July 19 (Bloomberg) -- Amado Kafando tilted his head back, smiled and pumped his fists into the west African sky. “We praised God, and said, ‘At last!’” said Kafando, 45, standing amid the mud huts where he lives with 11 children and no electricity.
His elation followed news on March 7 that the price of cotton, a crop he plants each summer in rows broken by a cow- tethered plow, hit a record $2.197 a pound, capping a two-year surge of 430 percent. Finally, he said, cotton could fulfill the promise of its nickname in his homeland of Burkina Faso: white gold.
Within weeks, Kafando was clenching his fists again, this time in anger.
The government and regional cotton monopolies, which Burkinabe farmers must sell to, announced they would charge growers 38 percent more for fertilizer -- and pay them as little as 39 percent of the world price at the time for their crop.
“It was as if they pulled our legs out,” he said.
Thousands of the nation’s farmers took to the streets in May, threatening to do the unthinkable -- boycott planting the top cash crop in one of the world’s poorest countries.
A few days earlier, on the other side of the Atlantic Ocean, Jerome Vick settled into an oxblood-colored leather chair and declared that he would do precisely the opposite. “We’re going to put in as much cotton as we can,” said Vick, 61, waving his gnarled hands toward the 5,000 acres (2,023 hectares) his family farms in Wilson, North Carolina.
Profit Locked In
The Vicks have already locked in a price of about $1.25 a pound -- more than double what Kafando will get -- for about 40 percent of their harvest late this year. If the Carolina weather continues to cooperate and prices stop their recent slide, they expect a profit as high as $1 million, enough to add 300 acres.

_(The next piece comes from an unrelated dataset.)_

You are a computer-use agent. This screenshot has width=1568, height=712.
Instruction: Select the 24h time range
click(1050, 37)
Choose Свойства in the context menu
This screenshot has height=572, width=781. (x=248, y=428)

The divergent fortunes of Kafando and Vick aren’t the result of differences in product quality. As it’s grown in the field, hand-picked west African cotton can be superior to that sprouting on the flatlands of North Carolina or Texas.
Nor is it about subsidies. Throughout much of the last decade, U.S. price supports were credited with Vick’s prosperity and blamed for the poverty in Kafando’s country. They artificially depress world prices, the argument went, robbing African farmers of the only cash most get each year. It was a debate that derailed World Trade Organization talks in 2003.

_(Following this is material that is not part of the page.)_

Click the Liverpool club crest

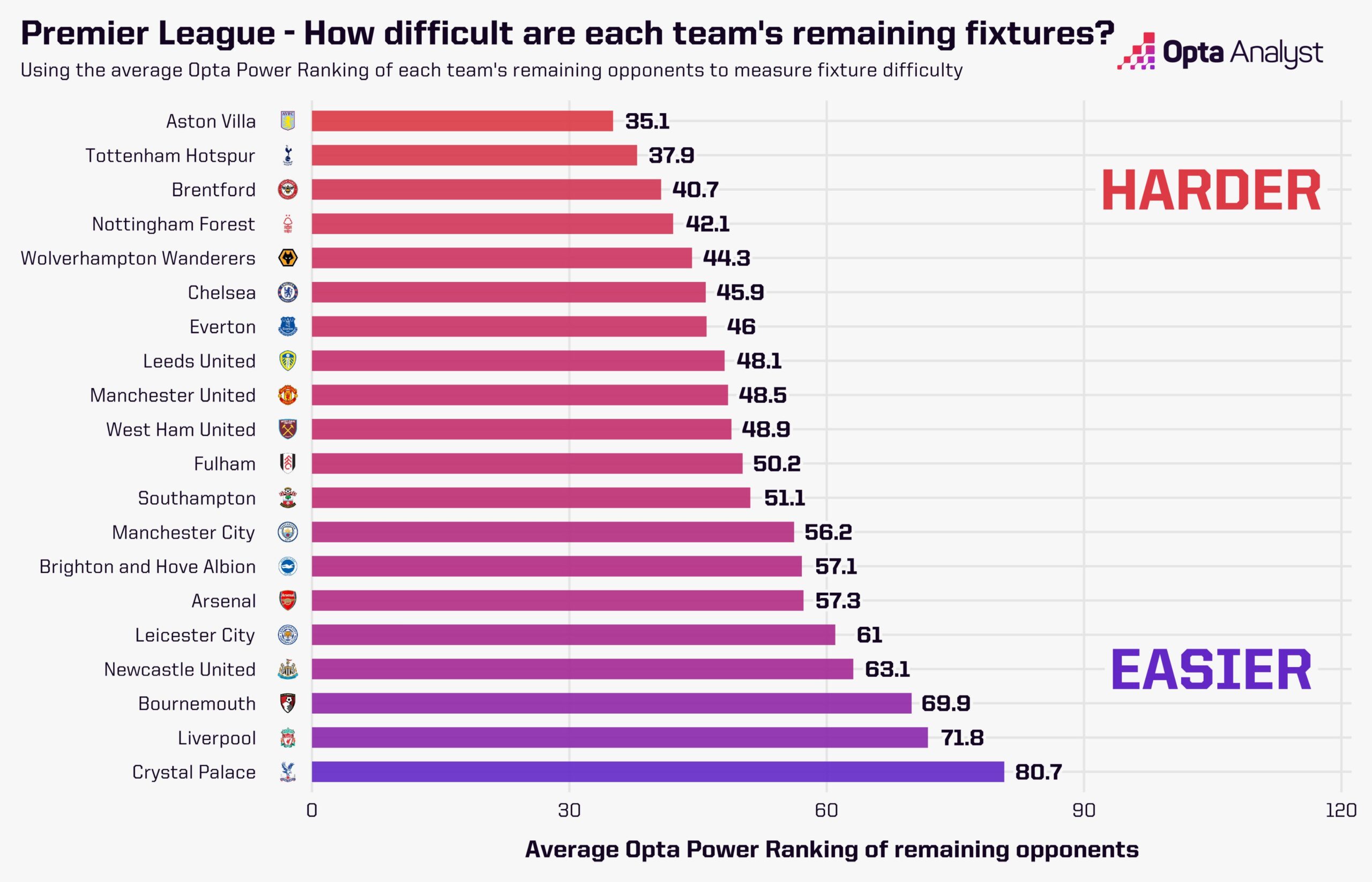tap(288, 738)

With cotton prices reaching record levels even though U.S. support programs remain, it’s clear the conventional narrative ignored more significant forces right outside the gates of African farms, said John Baffes, a senior economist at the World Bank who studies the global cotton trade.
Burkinabe farmers have no choice but to sell to government- sanctioned monopolies whose shareholders include trading firms such as Paris-based Geocoton and Paul Reinhart AG of Winterthur, Switzerland. In March, as cotton was hitting its highest price since the U.S. was recovering from the Civil War, a committee dominated by the monopolies altered the formula for setting the price each farmer gets. That cut payments for last season’s crop by 39 percent and reduced the base price announced in April.
This should have been a year “when people can finally get a few dollars and put a metal roof on their house,” said Thomas J. Bassett, a geography professor at the University of Illinois who has been studying and writing about west African cotton farmers for more than 20 years. “These mechanisms result in poverty for producers and wealth for companies and traders. It’s subtle and it’s dastardly.”
Representatives for the three regional cotton monopolies in Burkina Faso -- SOCOMA, Faso Coton and Sofitex -- declined multiple requests for interviews for this story. They also denied requests for financial statements or other disclosures.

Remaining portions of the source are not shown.